### GOAL
Copy out the entire post-production discussion below, word for word.

Thanks, Dustin! If you ever get the chance, would you mind asking your BBC friend about the post work they do on shows like the Office? I've gone to the BBC "Tutorials" page, but the module doesn't say much beyond "Here are two high-priced systems we use in post-production."

[Actually, I guess that question ultimately goes beyond The Office and into, "What are some basic post-production steps one should take?" *(and in my case, with After Effects). I've got my copy of "Color Correction for Digital Video" and I've tried out my curves and blending modes, but it always seems like I end up with the choice between "looking like raw video" and "looking like video that has obviously been f'ed with in After Effects"] -->>>


"well, *puts hands on hips, kisses teeth, sips his mug of tea* it's gonna cost yer.

digibeta is the industry standard, so you'll be working with that. that will get the 'look' of 'the office' and just about any other non-film tv programme. you can't grade mini-dv or dvcam to look like digibeta.

i can (part of me job) spot any different video format. it's glaringly obvious when veiwed on a grade one monitor.

'you can't polish a turd' is a saying which fits the bill. many programmes grade thier digibeta footage to try to achieve a film look. this is endemic in music videos and british telly programmes such as 'casualty'. i imagine the office was graded in some scenes, some of it looks like the colour has been desaturated, with the black levels brought back up. for grading i imagine it will be of done on a ds. or perhaps a flame or inferno system, as it was 'in-house' (fully made by the bbc).

Rows from a screen grounding data set
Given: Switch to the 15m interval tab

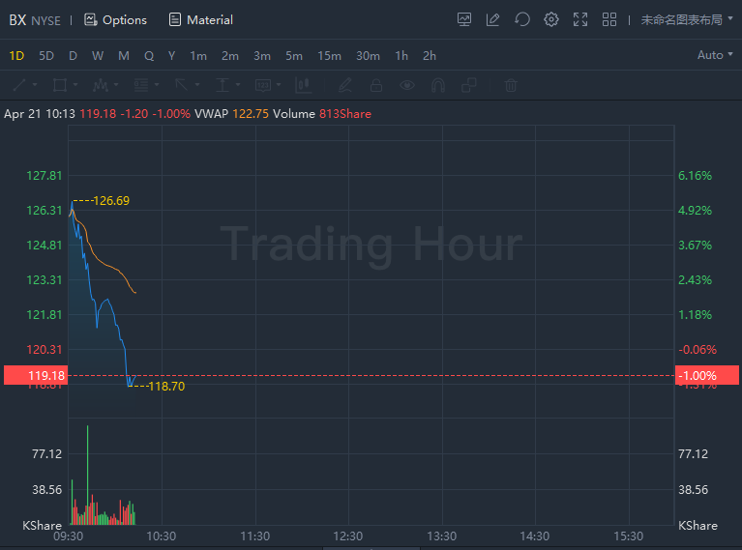Looking at the screenshot, I should pyautogui.click(x=329, y=55).
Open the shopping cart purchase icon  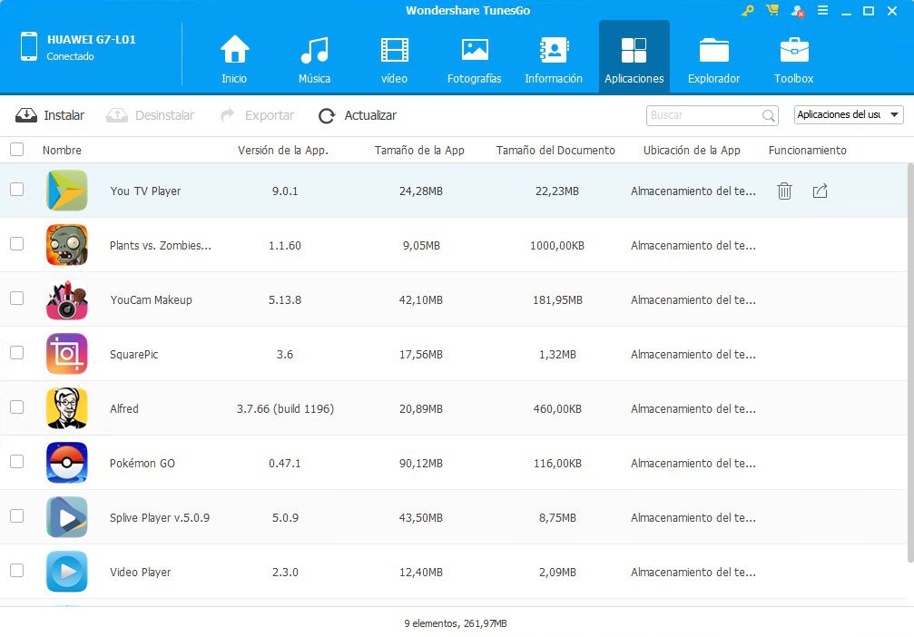[x=772, y=11]
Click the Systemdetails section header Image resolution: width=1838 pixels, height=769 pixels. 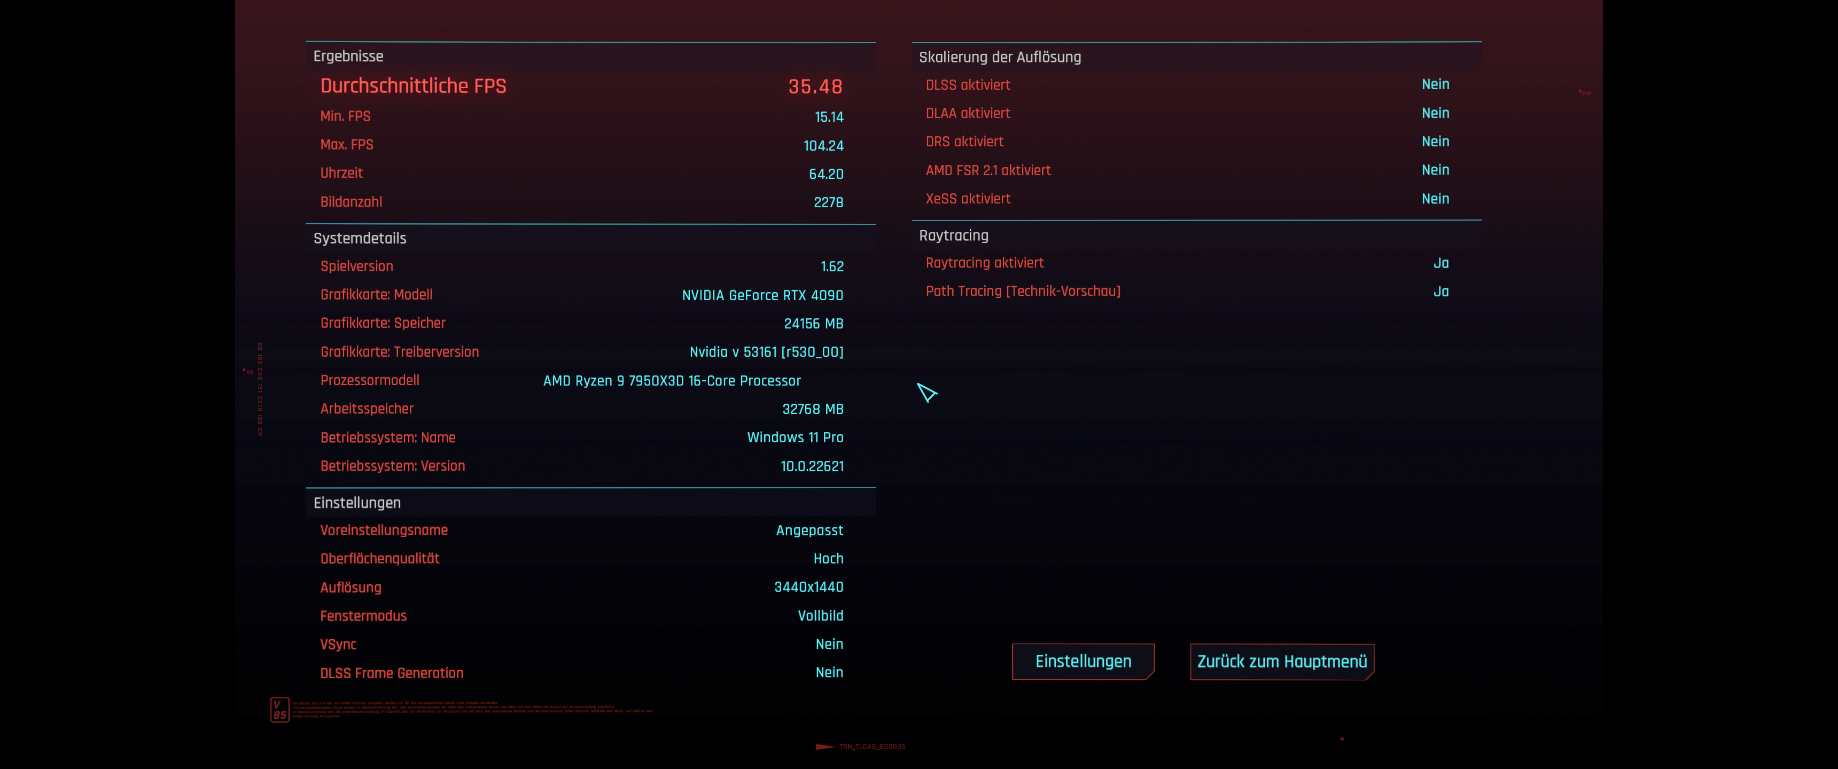tap(360, 238)
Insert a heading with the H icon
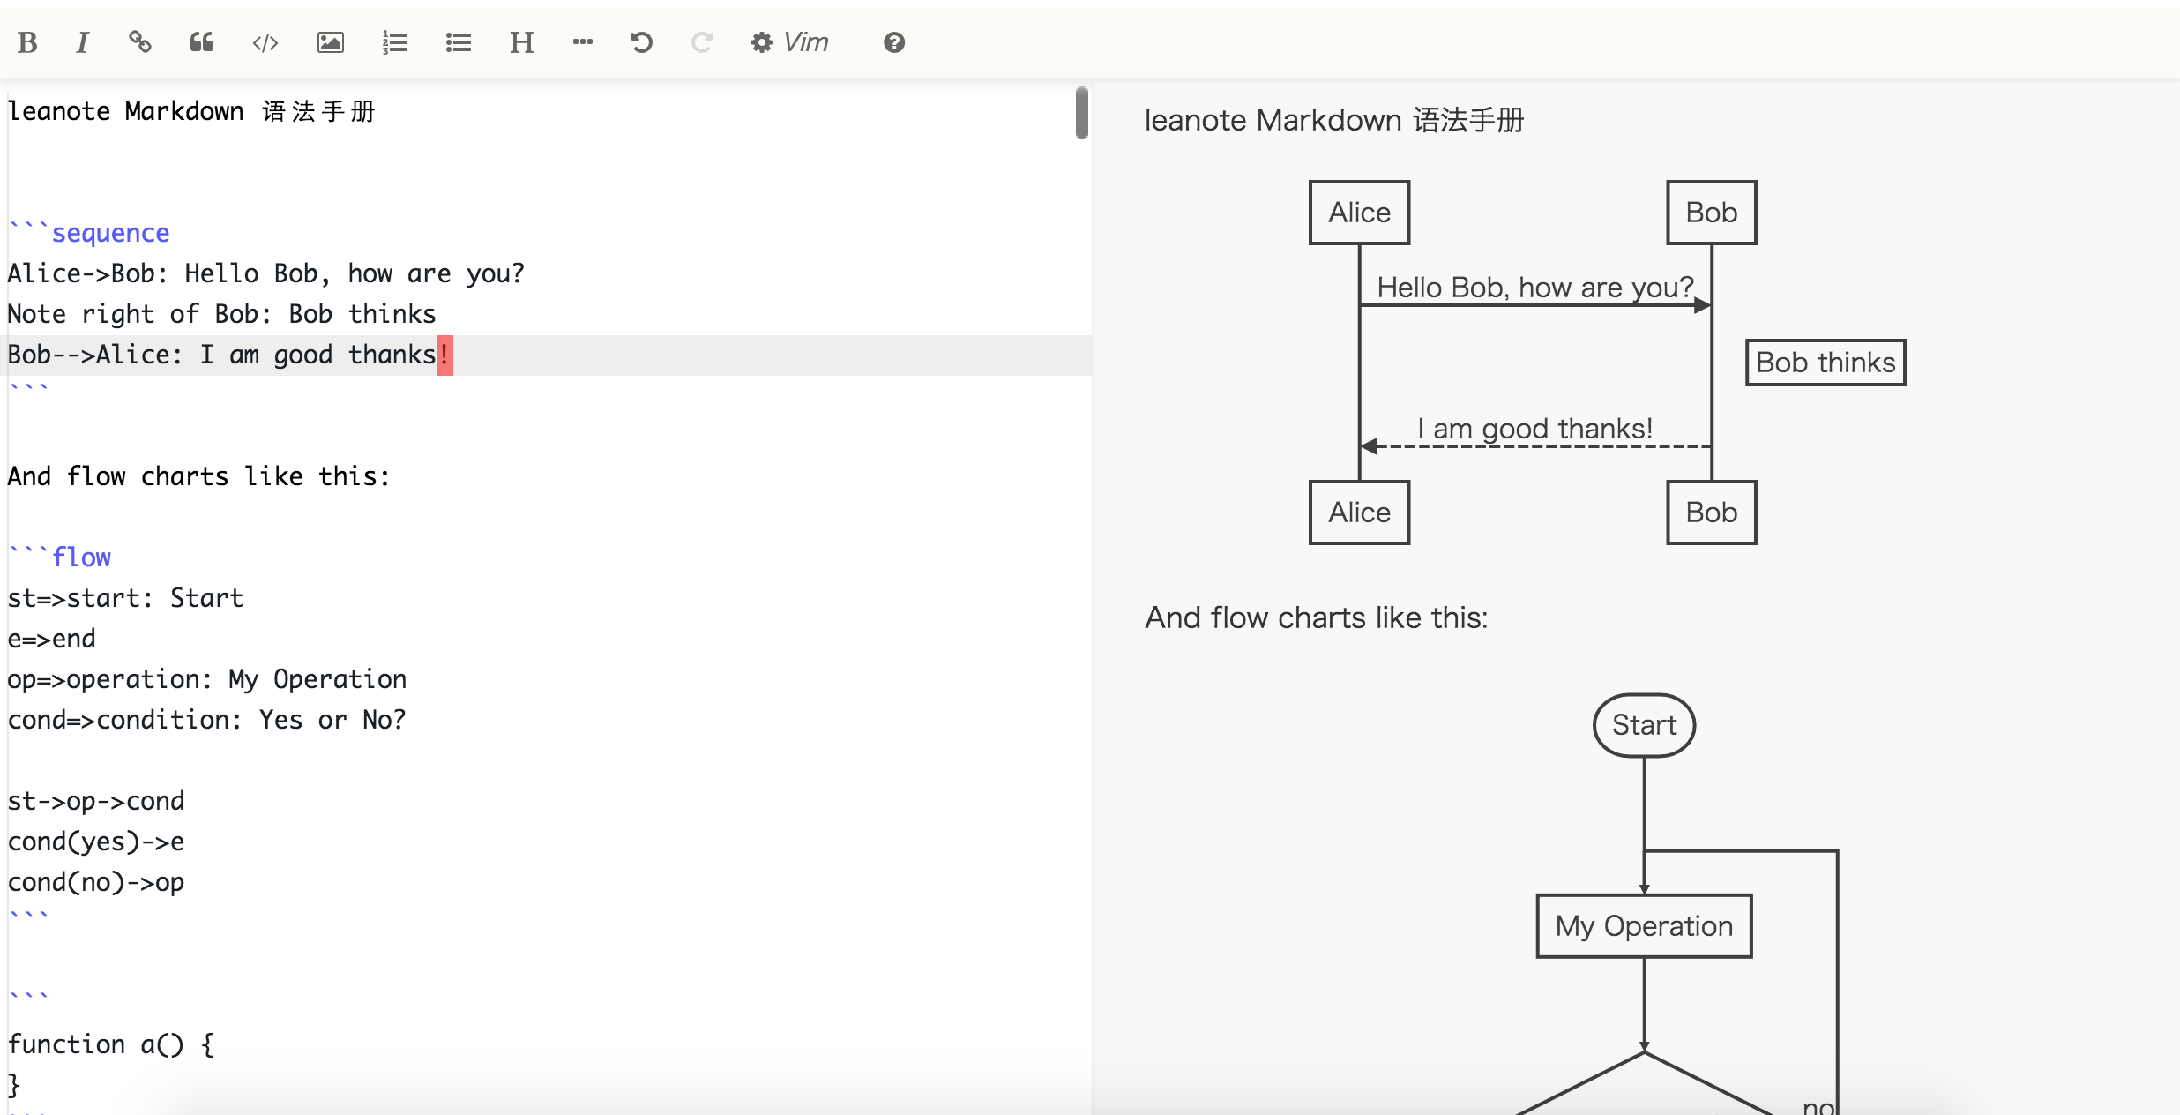Screen dimensions: 2180x1115 click(x=521, y=42)
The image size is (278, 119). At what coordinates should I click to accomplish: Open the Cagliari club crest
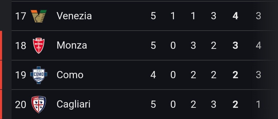(x=39, y=105)
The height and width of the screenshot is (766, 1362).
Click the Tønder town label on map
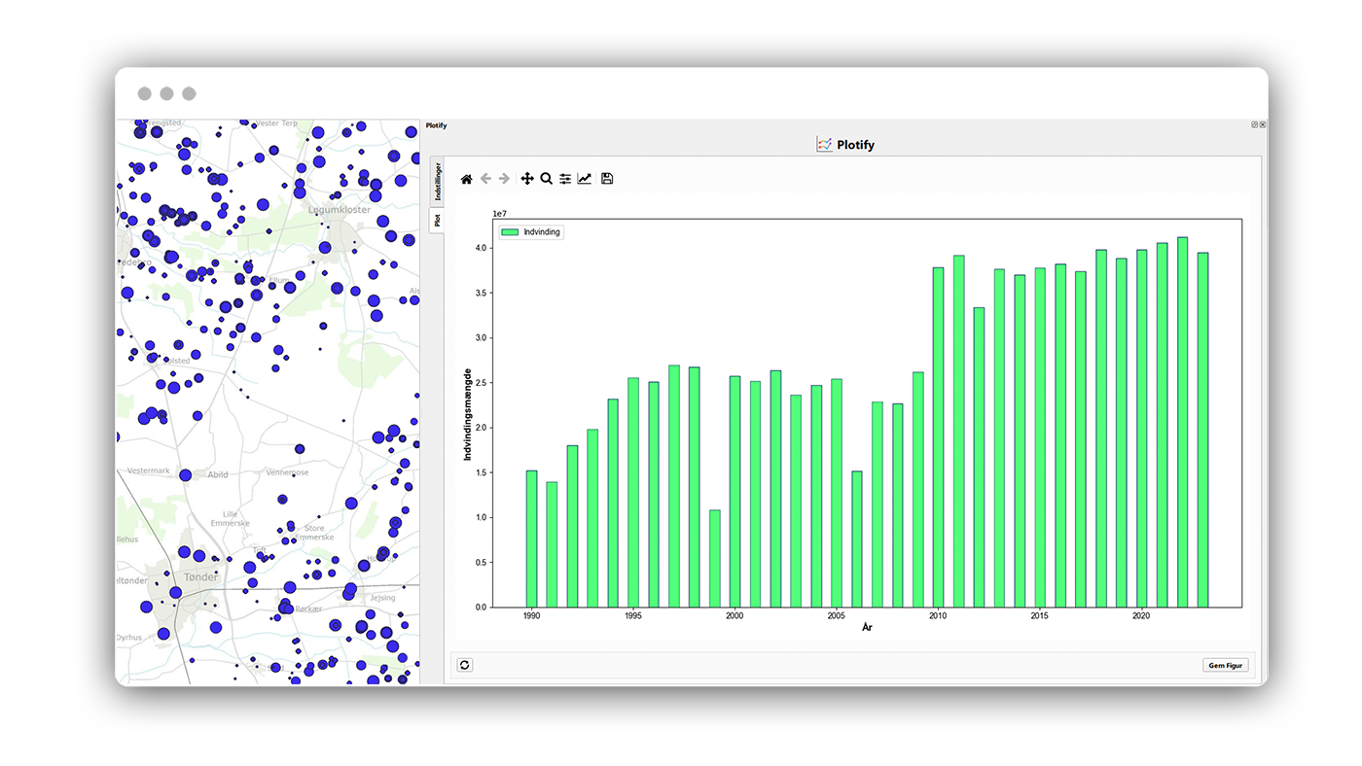[200, 576]
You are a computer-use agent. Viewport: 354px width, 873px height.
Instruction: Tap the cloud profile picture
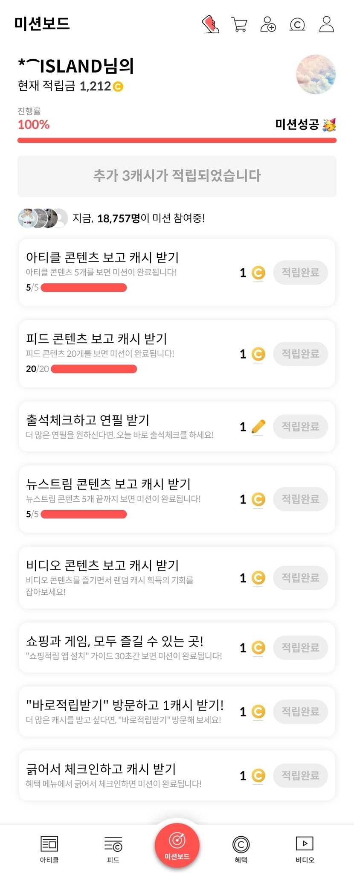[x=316, y=74]
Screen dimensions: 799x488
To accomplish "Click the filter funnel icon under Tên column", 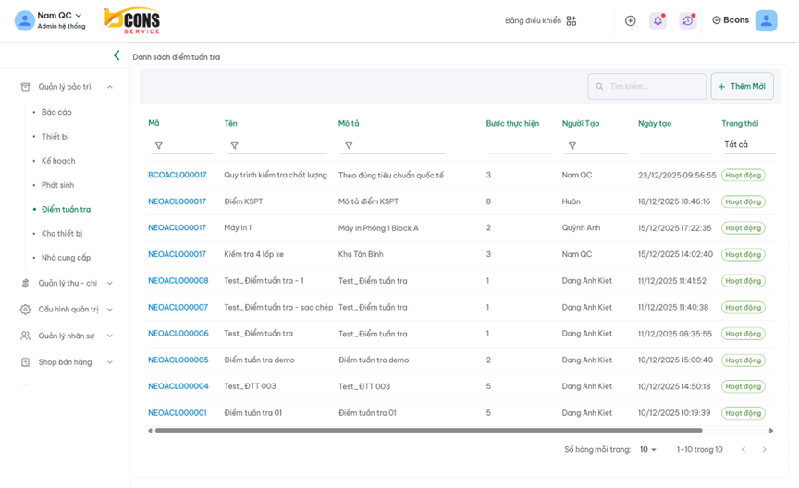I will (x=234, y=146).
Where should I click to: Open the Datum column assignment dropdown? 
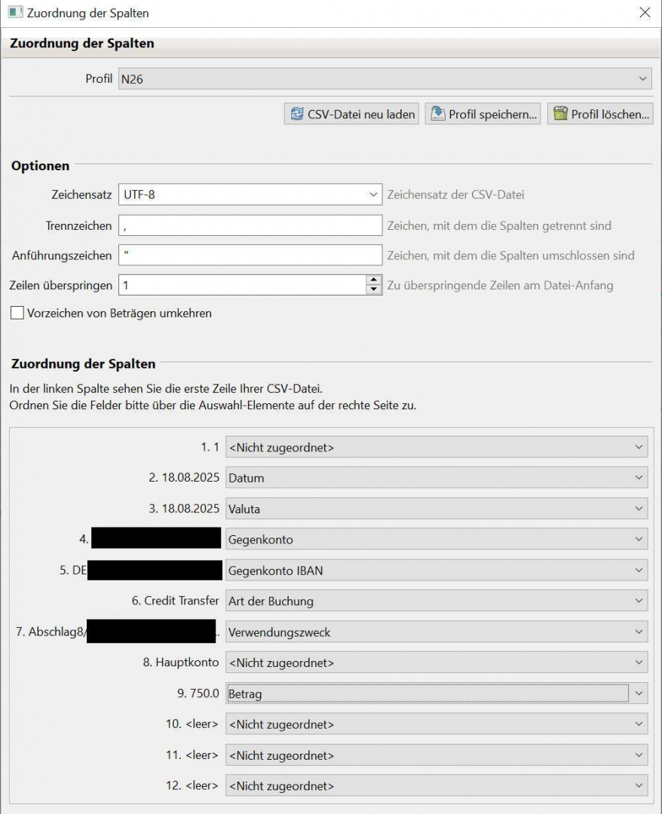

### FINAL ANSWER
Thanks, Dustin! If you ever get the chance, would you mind asking your BBC friend about the post work they do on shows like the Office? I've gone to the BBC "Tutorials" page, but the module doesn't say much beyond "Here are two high-priced systems we use in post-production."

[Actually, I guess that question ultimately goes beyond The Office and into, "What are some basic post-production steps one should take?" *(and in my case, with After Effects). I've got my copy of "Color Correction for Digital Video" and I've tried out my curves and blending modes, but it always seems like I end up with the choice between "looking like raw video" and "looking like video that has obviously been f'ed with in After Effects"] -->>>


"well, *puts hands on hips, kisses teeth, sips his mug of tea* it's gonna cost yer.

digibeta is the industry standard, so you'll be working with that. that will get the 'look' of 'the office' and just about any other non-film tv programme. you can't grade mini-dv or dvcam to look like digibeta.

i can (part of me job) spot any different video format. it's glaringly obvious when veiwed on a grade one monitor.

'you can't polish a turd' is a saying which fits the bill. many programmes grade thier digibeta footage to try to achieve a film look. this is endemic in music videos and british telly programmes such as 'casualty'. i imagine the office was graded in some scenes, some of it looks like the colour has been desaturated, with the black levels brought back up. for grading i imagine it will be of done on a ds. or perhaps a flame or inferno system, as it was 'in-house' (fully made by the bbc).